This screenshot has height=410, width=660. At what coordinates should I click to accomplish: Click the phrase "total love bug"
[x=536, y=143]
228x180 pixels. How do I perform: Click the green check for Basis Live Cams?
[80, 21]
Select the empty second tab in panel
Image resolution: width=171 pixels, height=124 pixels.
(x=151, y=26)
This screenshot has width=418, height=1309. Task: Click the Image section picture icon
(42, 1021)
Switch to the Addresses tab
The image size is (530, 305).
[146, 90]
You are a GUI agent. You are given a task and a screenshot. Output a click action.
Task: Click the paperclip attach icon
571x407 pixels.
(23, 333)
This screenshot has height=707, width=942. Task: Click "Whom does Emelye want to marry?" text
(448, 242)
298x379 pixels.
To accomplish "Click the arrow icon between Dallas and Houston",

------------------------------------------------------------

*What needs to be done*
Transcribe the listing above exactly, including every line.

*Reply to the exercise*
This screenshot has height=410, width=660. At what coordinates should I click to accomplish: Click the phrase "total love bug"
[x=536, y=143]
228x180 pixels. How do I perform: Click the green check for Basis Live Cams?
[80, 21]
Select the empty second tab in panel
Image resolution: width=171 pixels, height=124 pixels.
(x=151, y=26)
This screenshot has width=418, height=1309. Task: Click the Image section picture icon
(42, 1021)
Switch to the Addresses tab
The image size is (530, 305).
[146, 90]
You are a GUI agent. You are given a task and a screenshot. Output a click action.
Task: Click the paperclip attach icon
571x407 pixels.
(23, 333)
This screenshot has height=707, width=942. Task: Click "Whom does Emelye want to marry?" text
(448, 242)
298x379 pixels.
To accomplish "Click the arrow icon between Dallas and Houston",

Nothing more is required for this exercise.